Parameter order in the compiled model may differ from your Python code—query with BNNSGraphGetArgumentPosition. (11:58)

// Calculate indices into the arguments array.
dst_index = BNNSGraphGetArgumentPosition(graph, NULL, "dst");
src_index = BNNSGraphGetArgumentPosition(graph, NULL, "src");
resolution_index = BNNSGraphGetArgumentPosition(graph, NULL, "resolution");
saturationGain_index = BNNSGraphGetArgumentPosition(graph, NULL, "saturationGain");
dryWet_index = BNNSGraphGetArgumentPosition(graph, NULL, "dryWet");

Key points:

  • Names (“dst”, “src”, etc.) match model definitions
  • Indices locate parameters in the arguments array
  • Query once at initialization

Executing inference

In the audio render callback, run inference with preallocated workspace and indices. (13:29)

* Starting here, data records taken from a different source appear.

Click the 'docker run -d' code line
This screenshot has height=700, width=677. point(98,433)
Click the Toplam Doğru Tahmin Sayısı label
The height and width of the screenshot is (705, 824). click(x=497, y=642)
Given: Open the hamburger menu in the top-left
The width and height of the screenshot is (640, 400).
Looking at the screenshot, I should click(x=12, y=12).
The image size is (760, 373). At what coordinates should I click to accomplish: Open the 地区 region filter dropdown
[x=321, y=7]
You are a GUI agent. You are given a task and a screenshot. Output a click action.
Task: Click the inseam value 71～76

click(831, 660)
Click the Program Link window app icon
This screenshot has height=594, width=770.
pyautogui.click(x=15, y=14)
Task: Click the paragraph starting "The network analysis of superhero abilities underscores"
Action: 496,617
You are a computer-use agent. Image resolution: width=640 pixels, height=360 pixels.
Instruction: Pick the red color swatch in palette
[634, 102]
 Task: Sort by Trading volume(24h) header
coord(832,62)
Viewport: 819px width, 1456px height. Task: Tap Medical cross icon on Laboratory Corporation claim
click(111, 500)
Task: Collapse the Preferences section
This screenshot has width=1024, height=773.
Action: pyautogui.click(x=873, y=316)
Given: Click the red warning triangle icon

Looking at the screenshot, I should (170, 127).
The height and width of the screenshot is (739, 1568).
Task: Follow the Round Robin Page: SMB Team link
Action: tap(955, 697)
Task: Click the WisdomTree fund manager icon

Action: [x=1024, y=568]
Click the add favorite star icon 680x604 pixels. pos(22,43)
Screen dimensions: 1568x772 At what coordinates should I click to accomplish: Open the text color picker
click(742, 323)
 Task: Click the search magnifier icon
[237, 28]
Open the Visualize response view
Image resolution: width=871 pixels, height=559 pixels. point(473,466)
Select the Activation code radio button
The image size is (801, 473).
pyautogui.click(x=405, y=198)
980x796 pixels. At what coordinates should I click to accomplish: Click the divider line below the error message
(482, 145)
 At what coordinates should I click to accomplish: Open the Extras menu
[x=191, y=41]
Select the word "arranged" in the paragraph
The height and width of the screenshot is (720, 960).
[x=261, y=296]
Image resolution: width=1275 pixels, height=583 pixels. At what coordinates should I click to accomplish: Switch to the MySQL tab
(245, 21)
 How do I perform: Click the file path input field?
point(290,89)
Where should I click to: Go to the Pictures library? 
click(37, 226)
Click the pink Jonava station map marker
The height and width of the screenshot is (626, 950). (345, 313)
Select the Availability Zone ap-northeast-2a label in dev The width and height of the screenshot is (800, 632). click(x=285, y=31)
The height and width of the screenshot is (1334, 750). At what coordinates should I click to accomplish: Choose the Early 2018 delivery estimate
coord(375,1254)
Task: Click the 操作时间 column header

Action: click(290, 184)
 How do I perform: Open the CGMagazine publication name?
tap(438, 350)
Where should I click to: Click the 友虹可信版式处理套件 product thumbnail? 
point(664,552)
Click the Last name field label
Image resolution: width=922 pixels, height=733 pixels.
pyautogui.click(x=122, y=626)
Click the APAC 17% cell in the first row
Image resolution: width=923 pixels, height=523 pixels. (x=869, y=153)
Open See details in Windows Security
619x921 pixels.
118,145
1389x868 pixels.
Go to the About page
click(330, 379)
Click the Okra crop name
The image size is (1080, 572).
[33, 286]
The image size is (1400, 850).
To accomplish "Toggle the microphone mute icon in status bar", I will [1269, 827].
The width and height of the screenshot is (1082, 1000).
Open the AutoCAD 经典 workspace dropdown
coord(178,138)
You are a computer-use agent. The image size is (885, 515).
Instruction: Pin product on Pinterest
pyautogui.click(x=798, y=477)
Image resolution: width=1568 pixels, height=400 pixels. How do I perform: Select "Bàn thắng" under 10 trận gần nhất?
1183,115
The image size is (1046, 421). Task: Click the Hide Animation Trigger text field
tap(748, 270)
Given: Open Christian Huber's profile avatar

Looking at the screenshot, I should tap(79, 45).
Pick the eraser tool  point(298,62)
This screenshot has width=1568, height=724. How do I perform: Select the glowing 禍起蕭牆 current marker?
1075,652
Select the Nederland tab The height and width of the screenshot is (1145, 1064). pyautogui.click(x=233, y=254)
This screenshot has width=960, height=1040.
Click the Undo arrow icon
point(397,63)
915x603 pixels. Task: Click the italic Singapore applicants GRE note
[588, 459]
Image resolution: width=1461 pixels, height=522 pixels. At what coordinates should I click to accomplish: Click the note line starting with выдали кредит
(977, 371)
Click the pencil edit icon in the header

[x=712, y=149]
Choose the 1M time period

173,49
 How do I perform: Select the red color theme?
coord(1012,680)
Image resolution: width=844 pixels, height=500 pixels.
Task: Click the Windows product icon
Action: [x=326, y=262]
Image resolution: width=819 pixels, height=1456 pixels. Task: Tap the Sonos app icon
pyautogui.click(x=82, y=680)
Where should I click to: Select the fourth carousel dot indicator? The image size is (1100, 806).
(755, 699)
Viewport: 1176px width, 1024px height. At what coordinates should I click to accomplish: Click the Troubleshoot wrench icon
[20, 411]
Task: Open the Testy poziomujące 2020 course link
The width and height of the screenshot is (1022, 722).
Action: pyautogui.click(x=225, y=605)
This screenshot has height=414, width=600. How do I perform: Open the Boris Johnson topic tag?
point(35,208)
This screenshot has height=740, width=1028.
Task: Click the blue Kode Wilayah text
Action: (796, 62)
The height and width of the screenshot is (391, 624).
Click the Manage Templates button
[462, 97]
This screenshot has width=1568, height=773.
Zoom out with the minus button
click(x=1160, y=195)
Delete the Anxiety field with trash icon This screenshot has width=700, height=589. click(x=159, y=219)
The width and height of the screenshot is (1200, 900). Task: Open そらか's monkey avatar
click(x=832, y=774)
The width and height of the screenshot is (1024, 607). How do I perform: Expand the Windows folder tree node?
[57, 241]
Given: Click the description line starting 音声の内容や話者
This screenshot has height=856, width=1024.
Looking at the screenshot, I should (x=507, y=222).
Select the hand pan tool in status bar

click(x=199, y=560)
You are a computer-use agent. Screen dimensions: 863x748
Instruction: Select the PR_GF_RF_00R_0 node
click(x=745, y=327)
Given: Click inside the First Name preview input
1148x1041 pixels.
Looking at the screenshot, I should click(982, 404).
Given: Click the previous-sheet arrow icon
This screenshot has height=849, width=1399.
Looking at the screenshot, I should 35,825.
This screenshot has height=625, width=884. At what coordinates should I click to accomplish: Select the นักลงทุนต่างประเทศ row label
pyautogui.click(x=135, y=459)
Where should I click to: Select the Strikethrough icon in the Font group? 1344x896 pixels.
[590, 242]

// Set the size of the first dimension.
BNNSGraphContextSetBatchSize(context, NULL, frameCount);

// Specify the direct pointer to the output buffer.
arguments[dst_index] = {
    .data_ptr = outputBuffers[channel],
    .data_ptr_size = frameCount * sizeof(outputBuffers[channel][0])
};

// Specify the direct pointer to the input buffer.
arguments[src_index] = {
    .data_ptr = (float *)inputBuffers[channel],
    .data_ptr_size = frameCount * sizeof(inputBuffers[channel][0])
};

// Specify the direct pointer to the resolution scalar parameter.
arguments[resolution_index] = {
    .data_ptr = &mResolution,
    .data_ptr_size = sizeof(float)
};

// Specify the direct pointer to the saturation gain scalar parameter.
arguments[saturationGain_index] = {
    .data_ptr = &mSaturationGain,
    .data_ptr_size = sizeof(float)
};

// Specify the direct pointer to the mix scalar parameter.
arguments[dryWet_index] = {
    .data_ptr = &mMix,
    .data_ptr_size = sizeof(float)
};

// Execute the function.
BNNSGraphContextExecute(context, NULL,
                        5, arguments,
                        workspace_size, workspace);

Key points:

  • BNNSGraphContextSetBatchSize sets current frame sample count—may vary per frame
  • Each argument uses data_ptr and data_ptr_size for memory location and size
  • Scalar parameters (resolution, dryWet) point directly at UI slider values
  • BNNSGraphContextExecute runs inference; results write directly to outputBuffers
  • Zero allocation, zero multithreading—meets real-time audio requirements

Additional compile options

Two more compile settings worth noting: (12:24)

  • Optimization preference: Default optimizes performance (may increase graph size); switch to size optimization if app size matters, with possible runtime cost
  • NaNAndInfinityChecks: Debug NaN/infinity checks useful for 16-bit accumulator overflow—don’t ship with this enabled

Core Takeaways

  • What to do: Replace Core ML with BNNS Graph for CPU inference to cut latency. Why: Graph-level optimizations (layer fusion, math transforms, copy elimination) average 2Ă—+ faster than layer-by-layer BNNS without changing training—the same .mlmodelc works. How to start: Swap existing Core ML inference for BNNSGraphCompileFromFile + BNNSGraphContextExecute.

  • What to do: Integrate ML models for real-time effects in audio apps. Why: BNNS Graph single-thread mode, preallocated workspace, and direct pointer args naturally satisfy Audio Unit render callback constraints—zero allocation, zero context switches. How to start: Use Xcode’s Audio Unit Extension App template, drag in .mlpackage, compile graph and create workspace in DSP Kernel init, only BNNSGraphContextExecute in the render callback.

  • What to do: Show ML processing effects live in SwiftUI. Why: One model can use separate contexts for audio and UI threads—preview effects in UI for better UX. How to start: Create an independent graph context for UI (contexts are single-thread at a time), run inference with Swift BNNS Graph API, feed output buffers to Swift Charts for waveforms.